As shown in Figure 11a, the force–time curves of structures with different relative densities of AlF core reveal that the two impact peaks remain largely unchanged, and the initial segments of the curves exhibit high overlap. Upon entering the crushing stage, the crushing force experiences a sudden jump, with the magnitude of this jump increasing as the relative density rises. The differences in the plateau stage forces are notably distinct. The curves for relative densities of 0.374 and 0.437 both display a small step-like increase at the end, which occurs because the higher relative density materials, with fewer internal pores, are compacted more rapidly. The material segment first contacted by the impact head is compacted earlier, causing the step to appear sooner compared to the lower relative density materials.

As shown in Figure 11b, the internal energy–time curves for energy-absorbing structures with different relative densities of AlF cores indicate that as the relative density increases, both the rate and efficiency of EA by the structure improve significantly. However, due to the substantial magnitude of this improvement and considering the trends in the force curves, the selection of the relative density of the AlF core, in combination with structures of varying aspect ratios, should be carefully considered when choosing energy-absorbing core material.

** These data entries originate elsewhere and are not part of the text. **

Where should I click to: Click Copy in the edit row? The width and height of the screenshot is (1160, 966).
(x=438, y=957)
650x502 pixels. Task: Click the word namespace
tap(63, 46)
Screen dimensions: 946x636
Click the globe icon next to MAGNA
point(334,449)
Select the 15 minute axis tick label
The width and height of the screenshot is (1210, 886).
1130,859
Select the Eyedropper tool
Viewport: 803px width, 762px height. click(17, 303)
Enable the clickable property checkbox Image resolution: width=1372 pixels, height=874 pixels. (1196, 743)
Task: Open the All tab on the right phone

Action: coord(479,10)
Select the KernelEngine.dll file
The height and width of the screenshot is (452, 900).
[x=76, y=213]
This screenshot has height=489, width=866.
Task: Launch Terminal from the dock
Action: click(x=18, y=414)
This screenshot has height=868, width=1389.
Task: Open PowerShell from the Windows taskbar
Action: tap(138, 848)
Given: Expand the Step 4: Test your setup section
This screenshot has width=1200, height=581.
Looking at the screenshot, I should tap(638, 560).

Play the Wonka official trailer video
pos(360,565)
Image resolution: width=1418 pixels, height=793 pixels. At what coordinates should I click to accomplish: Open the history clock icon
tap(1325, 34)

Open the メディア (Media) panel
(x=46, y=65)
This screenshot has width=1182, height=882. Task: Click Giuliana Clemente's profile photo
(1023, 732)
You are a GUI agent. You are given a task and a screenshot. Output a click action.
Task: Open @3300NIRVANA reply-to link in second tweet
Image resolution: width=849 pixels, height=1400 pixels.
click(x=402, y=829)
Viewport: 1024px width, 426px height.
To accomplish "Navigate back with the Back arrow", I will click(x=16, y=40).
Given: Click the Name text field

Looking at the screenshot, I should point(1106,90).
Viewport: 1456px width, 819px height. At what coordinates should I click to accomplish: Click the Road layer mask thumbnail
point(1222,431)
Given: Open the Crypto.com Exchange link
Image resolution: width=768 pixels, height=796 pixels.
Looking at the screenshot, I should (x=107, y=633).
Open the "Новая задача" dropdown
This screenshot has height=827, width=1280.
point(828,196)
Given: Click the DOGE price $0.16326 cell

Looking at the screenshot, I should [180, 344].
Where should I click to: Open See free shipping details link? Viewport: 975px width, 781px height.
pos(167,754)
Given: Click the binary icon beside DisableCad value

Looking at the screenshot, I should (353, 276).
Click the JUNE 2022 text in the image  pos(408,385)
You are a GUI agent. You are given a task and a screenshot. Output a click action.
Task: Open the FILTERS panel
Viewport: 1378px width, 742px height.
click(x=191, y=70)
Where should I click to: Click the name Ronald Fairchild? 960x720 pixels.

Table 3. EA and SEA with different AlF relative densities.

Relative Density	0.163	0.245	0.374	0.437
Crushing Stroke (mm)	88.295	87.4755	85.4502	84.4914
EA (kJ)	6.32776	10.0538	17.8818	24.8181
SEA (J/g)	28.3296	45.5180	86.1259	116.6801

presents the EA efficiency of structures with different AlFs relative densities. From the table, it is evident that the AlF core with a relative density of 0.163 exhibits lower SEA and is unsuitable for the high-speed, heavy-load conditions addressed in this study. To investigate the influence of the two key factors (aspect ratio and relative density) on impact crushing further, we plotted a 3D surface map showing the relationship between crushing stroke and SEA, as shown in Figure 12. The analysis reveals that these factors contribute to irregularities in the 3D surface morphology, demonstrating their complex interconnections. This finding highlights the importance of this research in understanding material behaviour under impact conditions.

5. Conclusions

In this study, the effects of aspect ratio and relative density of CFRP-AlF composite structures on the EA characteristics were investigated through a validated FE simulation. The main conclusions drawn were as follows: The initial peak load of the CFRP-AlF structures is not significantly affected by the aspect ratio, with the peak loads being relatively close. However, the SEA slightly increases as the aspect ratio decreases. When the length and diameter become increasingly similar, the material is compacted more rapidly. As the relative density of the AlF core increases, the volume occupied by internal pores decreases, the crushing force in the plateau stage increases, and the compaction point occurs earlier. At the same time, the increase in the relative density significantly enhances EA efficiency. Therefore, both EA efficiency and plateau stage forces should be comprehensively considered to appropriately select the energy-absorbing core material. Overall, the CFRP-AlF composite structure demonstrates excellent EA performance and reasonable crushing force levels, while maintaining the advantage of lightweight properties. These characteristics meet the requirements for high-efficiency energy absorption.

The present study on the effects of aspect ratio and aluminum foam relative density on the energy absorption performance of the composite structure can be applied to impact protection applications involving high-speed collisions [39]. In the future, the improvement using different fillers such as polymer foam, fluid medium and even auxetic metamaterials with excellent energy absorption [40] could be further studied. It is expected to provide valuable reference for designing impact energy absorbers in aerospace engineering, particularly for components such as rocket ejection buffer systems.